Book The Limits of Tolerance

Download or read book The Limits of Tolerance written by Denis Lacorne and published by Columbia University Press. This book was released on 2019-05-07 with total page 218 pages. Available in PDF, EPUB and Kindle. Book excerpt: The modern notion of tolerance—the welcoming of diversity as a force for the common good—emerged in the Enlightenment in the wake of centuries of religious wars. First elaborated by philosophers such as John Locke and Voltaire, religious tolerance gradually gained ground in Europe and North America. But with the resurgence of fanaticism and terrorism, religious tolerance is increasingly being challenged by frightened publics. In this book, Denis Lacorne traces the emergence of the modern notion of religious tolerance in order to rethink how we should respond to its contemporary tensions. In a wide-ranging argument that spans the Ottoman Empire, the Venetian republic, and recent controversies such as France’s burqa ban and the white-supremacist rally in Charlottesville, The Limits of Tolerance probes crucial questions: Should we impose limits on freedom of expression in the name of human dignity or decency?

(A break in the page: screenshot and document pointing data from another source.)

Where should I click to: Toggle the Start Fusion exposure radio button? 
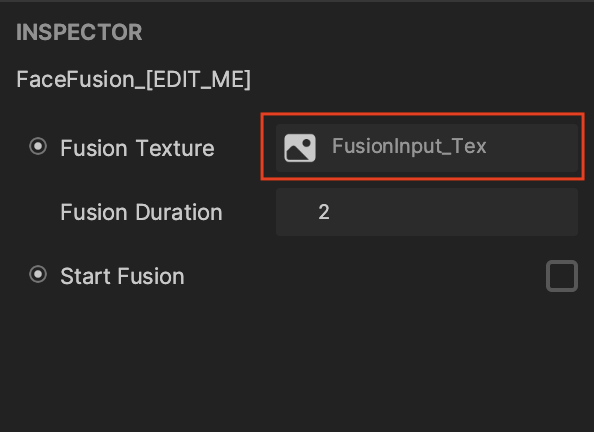(38, 275)
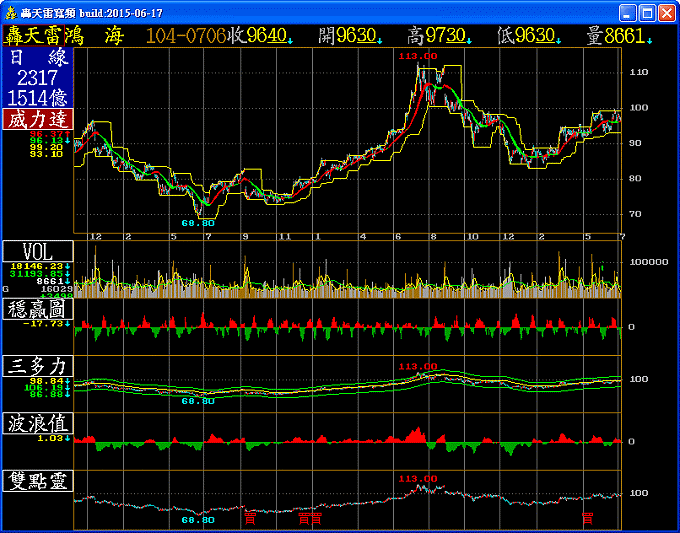Open the 波浪值 indicator label
Image resolution: width=680 pixels, height=533 pixels.
(x=36, y=424)
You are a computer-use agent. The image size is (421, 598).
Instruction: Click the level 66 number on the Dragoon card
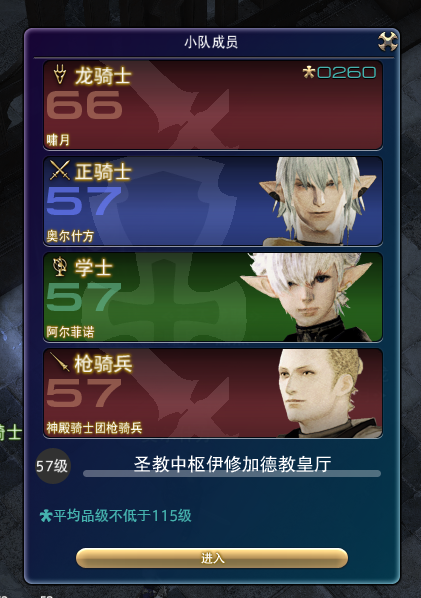(84, 105)
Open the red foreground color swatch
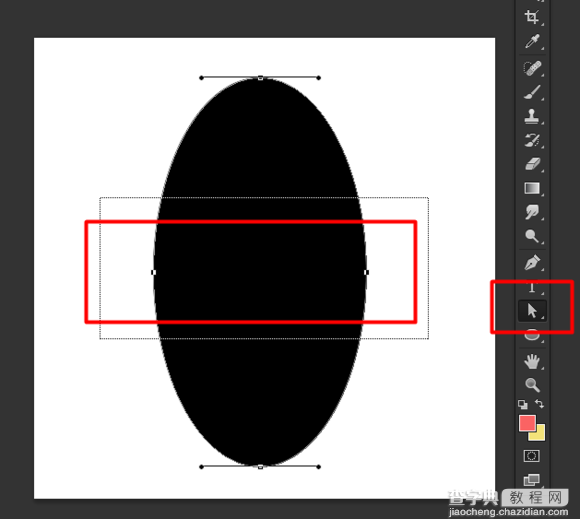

Should we accept religious symbols in the public square? Can we tolerate the intolerant? While acknowledging that tolerance can never be entirely without limits, Lacorne defends the Enlightenment concept against recent attempts to circumscribe it, arguing that without it a pluralistic society cannot survive. Awarded the Prix Montyon by the Académie Française, The Limits of Tolerance is a powerful reflection on twenty-first-century democracy’s most fundamental challenges.